The most successful students are arguably the ones who start by making wise and well-informed choices about potential courses. It is even more important for students with additional needs, such as auditory difficulties, to make the best choice from amongst the array they are offered so that difficulties at a later stage are minimised. In order to make these choices students will need:

  • Opportunities to discuss potential need with tutors before signing up to foresee any needs well in advance and plan for them.
  • Clear details of the desired learning outcomes, teaching and assessment methods and activities they are likely to encounter on a course, and full details of the fieldwork arrangements particularly where these relate to communication. They will also need to know something about the learning environment (e.g. noisy lecture theatres located on busy main roads) and facilities that will support their difficulties.
  • Different routes to this information: textual in handbooks and on Web sites; visual, diagrammatic and photographic. Clarity of language is paramount since Deaf users of BSL have English as their second language. In designing information presentation it might be helpful to test that your use of language is accessible to a non-native speaker of English of reasonable linguistic competence.
  • Access to advice: in person with staff; to Frequently Asked Questions sections of Web pages; to students who have done the course before; to reports of fieldwork activities; and to photographic records.
  • Information to be consistent between departmental and institutional material and between various support units.
  • Assurance that a degree of flexibility is built into the design of fieldwork - alternative approaches negotiated by groups of students, for example.
Course induction

Institutions and individual academics make many assumptions about student knowledge and experience. However, there is plenty of evidence that students are not at ease with the conventions of higher education and spend some considerable time learning about the culture, language and norms of their environment. This will be particularly true of students who come from backgrounds where going to university is not the norm. What exactly is a lecture supposed to achieve? What should I be doing in a lecture? What are the expectations of me in a seminar group? And, of course, 'What does fieldwork at university entail?'

For students with auditory difficulties it is much more difficult to pick up the clues and cues as they go along, since little is made explicit and a lot is picked up by overheard remarks, chance comments and so on - precisely the kind of thing that these students have difficulty with. It therefore becomes the responsibility of the lecturer to find ways of helping students access this information.

A fieldwork handbook will help - with some basic rules and principles of fieldwork, descriptions of the range of fieldwork that they might encounter. It could also provide pictorial records of previous field work and some informal reports of previous students' experience. As well as the explicit discipline-related goals of the fieldwork an explanation could be given of the ancillary learning which the experience will bring: understanding working in groups, appreciating difference and variety of contributions, and concern for others.

**Do this**: Write the next part of the fieldwork passage, starting right after its final sentence. The items after this point come from a separate source and are not part of the fieldwork passage.

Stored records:
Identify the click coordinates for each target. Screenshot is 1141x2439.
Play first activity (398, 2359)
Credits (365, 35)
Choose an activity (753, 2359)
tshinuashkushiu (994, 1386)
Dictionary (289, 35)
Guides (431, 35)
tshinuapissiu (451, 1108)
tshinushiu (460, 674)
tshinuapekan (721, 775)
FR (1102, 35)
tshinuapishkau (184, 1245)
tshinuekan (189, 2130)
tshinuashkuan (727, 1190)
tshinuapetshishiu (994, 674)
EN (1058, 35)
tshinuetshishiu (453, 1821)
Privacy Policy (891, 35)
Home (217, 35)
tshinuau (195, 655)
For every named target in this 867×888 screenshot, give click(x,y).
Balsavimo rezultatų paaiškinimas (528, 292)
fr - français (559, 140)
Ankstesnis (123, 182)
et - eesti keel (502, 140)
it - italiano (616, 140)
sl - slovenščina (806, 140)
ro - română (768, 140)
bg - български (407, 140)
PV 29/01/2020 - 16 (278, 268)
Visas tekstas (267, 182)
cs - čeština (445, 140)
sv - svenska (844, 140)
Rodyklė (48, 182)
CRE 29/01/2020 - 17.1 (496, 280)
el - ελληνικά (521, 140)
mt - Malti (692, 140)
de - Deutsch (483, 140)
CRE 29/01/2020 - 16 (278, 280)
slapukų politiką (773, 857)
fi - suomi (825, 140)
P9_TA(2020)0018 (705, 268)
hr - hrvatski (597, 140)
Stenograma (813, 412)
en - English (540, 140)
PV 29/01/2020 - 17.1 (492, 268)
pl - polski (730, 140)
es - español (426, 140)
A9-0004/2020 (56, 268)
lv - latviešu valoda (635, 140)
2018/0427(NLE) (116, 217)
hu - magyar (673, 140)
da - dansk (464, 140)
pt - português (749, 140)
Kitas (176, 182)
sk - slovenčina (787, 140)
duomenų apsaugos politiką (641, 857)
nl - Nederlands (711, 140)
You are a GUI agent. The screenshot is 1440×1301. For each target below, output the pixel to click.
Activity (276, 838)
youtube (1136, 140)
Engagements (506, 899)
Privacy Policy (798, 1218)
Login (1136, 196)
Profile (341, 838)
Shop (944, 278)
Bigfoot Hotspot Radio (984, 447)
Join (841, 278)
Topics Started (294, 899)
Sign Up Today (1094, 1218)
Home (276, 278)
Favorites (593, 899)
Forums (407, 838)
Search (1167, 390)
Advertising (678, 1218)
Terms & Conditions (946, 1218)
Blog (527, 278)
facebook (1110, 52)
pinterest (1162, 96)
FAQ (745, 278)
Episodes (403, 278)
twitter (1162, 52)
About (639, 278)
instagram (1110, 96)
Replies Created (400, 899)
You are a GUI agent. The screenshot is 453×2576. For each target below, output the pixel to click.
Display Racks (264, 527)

**Output of the exercise**:
What Hearing Impaired Students Say About Fieldwork

Not all hearing impaired students are the same, indeed generalization is dangerous as to their needs and capabilities. As one deaf geography student wrote, "...the needs of each deaf or hard-of-hearing individual will inevitably be different and those who are organising and participating in field trips should be made aware of exactly what those needs are." So the onus is on staff to find out what the students' abilities and needs are, particularly because fieldwork will present unfamiliar situations to students with auditory difficulties for which they may not have worked out coping mechanisms.

Students may not know what is expected of them and may be unwilling to ask for help. "...I have to admit that I was quite reluctant initially to discuss any needs I had within the department as regards to fieldwork. This may seem strange because I'm sure that most lecturers would do anything to help, but I wasn't keen on being treated any differently than others doing the same fieldwork and I wasn't sure that there would be much in the way of helping me anyway."

As bad as staff who are unaware of the needs of hearing impaired students are staff who think they know all about the difficulties. " ... there is nothing worse than dealing with people who have very little idea or who have preconceived notions about what should be done to help deaf or hard-of-hearing students to participate fully and equally...".

Perhaps the best way round this impasse is to ensure that staff actively seek out students with auditory difficulties well before the fieldwork starts and talk to them about what is going to happen and check that they are happy with this. If they are not, discuss ways around the situation. The aim is a negotiated and mutually acceptable way of ensuring the fullest possible participation while avoiding singling students out for special treatment.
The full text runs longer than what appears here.